Recent advances in hydraulic fracture mapping technologies have provided a wealth of information on fracture propagation in numerous geologic settings. Prior to such detailed measurements of actual fracture growth, fracture propagation was either assumed to be simple (single planar fracture) or the complexity was inferred based solely on fracturing pressure data. The nature or detail of this inferred fracture complexity and how it related to actual fracture growth (real fracture geometry) could not be determined. This resulted in significant uncertainty in fracture modeling, treatment designs, and many times, suboptimum field development. This paper illustrates the application of the various methods and techniques available to diagnose fracture complexity, including simple pressure diagnostics such as G-function pressure decline analysis and sophisticated microseismic and tiltmeter fracture mapping technologies. After identifying complexity in hydraulic fracture growth, this information must be integrated with fracture, reservoir, and geologic models to properly evaluate stimulation, completion, and develop options; however, without properly identifying the nature and detail of the fracture complexity, the solution can many times be wrong – resulting in economic loss.

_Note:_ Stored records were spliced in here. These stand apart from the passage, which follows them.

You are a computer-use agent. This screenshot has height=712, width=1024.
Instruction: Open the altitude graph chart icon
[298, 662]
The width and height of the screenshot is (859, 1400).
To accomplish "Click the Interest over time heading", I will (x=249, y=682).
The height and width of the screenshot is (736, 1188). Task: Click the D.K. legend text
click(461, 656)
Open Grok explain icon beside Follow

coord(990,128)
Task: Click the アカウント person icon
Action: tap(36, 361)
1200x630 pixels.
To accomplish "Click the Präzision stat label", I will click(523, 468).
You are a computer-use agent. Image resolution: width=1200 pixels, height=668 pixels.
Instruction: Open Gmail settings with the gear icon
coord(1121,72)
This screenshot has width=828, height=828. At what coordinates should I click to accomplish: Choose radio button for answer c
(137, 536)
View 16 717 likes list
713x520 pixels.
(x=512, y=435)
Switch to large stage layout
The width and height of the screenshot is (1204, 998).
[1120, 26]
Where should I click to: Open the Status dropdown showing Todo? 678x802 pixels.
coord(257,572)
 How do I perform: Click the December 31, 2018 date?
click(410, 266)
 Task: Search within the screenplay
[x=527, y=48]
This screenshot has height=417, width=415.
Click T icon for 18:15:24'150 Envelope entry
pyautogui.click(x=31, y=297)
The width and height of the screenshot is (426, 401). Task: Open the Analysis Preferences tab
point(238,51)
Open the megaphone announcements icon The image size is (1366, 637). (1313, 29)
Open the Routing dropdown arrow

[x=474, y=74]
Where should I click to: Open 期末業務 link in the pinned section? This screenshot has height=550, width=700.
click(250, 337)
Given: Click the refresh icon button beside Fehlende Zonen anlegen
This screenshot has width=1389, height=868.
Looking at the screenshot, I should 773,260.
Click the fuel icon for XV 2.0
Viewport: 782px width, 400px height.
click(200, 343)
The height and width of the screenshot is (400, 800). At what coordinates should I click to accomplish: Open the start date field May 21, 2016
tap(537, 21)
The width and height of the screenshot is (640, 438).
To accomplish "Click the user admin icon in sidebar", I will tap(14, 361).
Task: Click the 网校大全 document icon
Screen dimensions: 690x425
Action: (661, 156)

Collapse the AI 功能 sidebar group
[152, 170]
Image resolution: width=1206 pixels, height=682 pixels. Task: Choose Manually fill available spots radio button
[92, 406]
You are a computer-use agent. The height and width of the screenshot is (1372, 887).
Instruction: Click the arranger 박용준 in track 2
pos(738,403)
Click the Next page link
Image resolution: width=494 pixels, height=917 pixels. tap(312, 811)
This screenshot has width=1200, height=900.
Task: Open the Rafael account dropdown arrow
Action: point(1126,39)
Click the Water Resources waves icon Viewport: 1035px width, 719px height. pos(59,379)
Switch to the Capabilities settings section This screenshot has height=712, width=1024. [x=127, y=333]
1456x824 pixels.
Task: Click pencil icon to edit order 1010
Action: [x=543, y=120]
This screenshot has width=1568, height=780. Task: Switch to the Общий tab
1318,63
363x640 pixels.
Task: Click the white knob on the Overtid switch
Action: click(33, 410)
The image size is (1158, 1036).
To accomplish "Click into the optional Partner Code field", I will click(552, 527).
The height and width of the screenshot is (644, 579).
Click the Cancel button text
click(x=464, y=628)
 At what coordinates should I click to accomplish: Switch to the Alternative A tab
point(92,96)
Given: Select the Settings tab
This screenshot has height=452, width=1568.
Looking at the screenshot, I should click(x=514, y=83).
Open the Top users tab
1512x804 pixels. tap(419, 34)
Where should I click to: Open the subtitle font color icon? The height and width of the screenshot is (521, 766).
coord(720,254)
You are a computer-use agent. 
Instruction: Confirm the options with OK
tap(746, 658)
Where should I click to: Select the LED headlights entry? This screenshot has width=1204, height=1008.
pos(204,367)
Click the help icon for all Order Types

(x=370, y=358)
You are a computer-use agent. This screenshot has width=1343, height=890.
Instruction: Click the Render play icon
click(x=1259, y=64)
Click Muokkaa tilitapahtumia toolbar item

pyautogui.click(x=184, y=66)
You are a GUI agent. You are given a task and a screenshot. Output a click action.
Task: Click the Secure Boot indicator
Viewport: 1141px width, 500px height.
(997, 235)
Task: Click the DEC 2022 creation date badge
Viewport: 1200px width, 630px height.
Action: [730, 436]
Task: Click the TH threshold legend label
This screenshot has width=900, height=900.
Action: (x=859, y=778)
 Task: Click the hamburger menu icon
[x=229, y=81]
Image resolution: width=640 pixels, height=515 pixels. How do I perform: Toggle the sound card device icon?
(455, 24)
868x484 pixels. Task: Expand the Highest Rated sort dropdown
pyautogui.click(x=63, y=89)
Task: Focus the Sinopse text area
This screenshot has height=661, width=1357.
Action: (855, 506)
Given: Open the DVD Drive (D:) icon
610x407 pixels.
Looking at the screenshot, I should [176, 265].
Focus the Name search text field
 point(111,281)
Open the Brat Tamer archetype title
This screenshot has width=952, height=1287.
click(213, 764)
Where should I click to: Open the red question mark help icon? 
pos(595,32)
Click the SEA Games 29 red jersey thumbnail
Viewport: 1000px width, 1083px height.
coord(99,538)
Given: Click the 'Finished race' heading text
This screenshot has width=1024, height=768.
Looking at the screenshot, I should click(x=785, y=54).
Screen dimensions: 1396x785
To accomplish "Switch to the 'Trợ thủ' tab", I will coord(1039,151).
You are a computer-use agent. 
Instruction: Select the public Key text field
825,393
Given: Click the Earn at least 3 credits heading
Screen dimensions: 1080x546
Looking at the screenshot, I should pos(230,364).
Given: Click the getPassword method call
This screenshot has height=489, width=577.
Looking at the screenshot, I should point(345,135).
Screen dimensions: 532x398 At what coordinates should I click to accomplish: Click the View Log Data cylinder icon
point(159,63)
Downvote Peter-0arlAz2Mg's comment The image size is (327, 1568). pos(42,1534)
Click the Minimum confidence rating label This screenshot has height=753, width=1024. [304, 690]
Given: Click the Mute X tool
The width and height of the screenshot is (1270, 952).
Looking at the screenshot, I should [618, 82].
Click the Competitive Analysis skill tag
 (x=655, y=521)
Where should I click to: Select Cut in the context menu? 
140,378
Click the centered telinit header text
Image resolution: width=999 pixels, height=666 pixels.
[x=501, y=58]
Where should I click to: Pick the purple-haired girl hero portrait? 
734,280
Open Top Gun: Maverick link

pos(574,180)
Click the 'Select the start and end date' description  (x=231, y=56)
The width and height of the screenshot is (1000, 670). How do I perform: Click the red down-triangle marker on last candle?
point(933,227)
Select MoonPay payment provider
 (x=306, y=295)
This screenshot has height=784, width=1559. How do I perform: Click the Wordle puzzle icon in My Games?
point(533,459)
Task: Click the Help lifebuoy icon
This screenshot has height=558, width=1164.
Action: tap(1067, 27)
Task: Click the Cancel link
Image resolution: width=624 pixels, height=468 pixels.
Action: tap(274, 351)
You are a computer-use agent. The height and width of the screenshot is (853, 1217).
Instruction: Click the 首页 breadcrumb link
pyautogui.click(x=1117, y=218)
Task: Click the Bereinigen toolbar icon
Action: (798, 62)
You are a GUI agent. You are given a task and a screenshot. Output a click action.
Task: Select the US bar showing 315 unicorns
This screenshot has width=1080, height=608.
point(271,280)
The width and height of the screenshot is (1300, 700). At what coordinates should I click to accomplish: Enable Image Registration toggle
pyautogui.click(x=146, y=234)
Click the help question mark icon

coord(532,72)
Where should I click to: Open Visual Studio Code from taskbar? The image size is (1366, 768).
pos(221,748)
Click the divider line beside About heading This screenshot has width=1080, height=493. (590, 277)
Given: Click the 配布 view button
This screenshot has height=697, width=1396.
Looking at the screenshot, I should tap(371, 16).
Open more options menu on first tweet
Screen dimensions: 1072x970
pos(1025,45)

This paper documents field observations of different mechanisms that result in fracture complexity and the corresponding physics that govern fracture growth in these reservoirs. These field observations of fracture complexity are supplemented by and related to results from mine-back and core-through experiments to better understand the relationship between fracture complexity, rock properties, and geology. Distinguishing between the various types of fracture complexity and properly modeling these complexities (in both reservoir and fracture models) can lead to significantly different treatment designs and field development strategies. The paper includes field case histories that document how the remediation of fracture complexity can lead to stimulation success, while in other cases it is the exploitation of fracture complexity that is the key to success.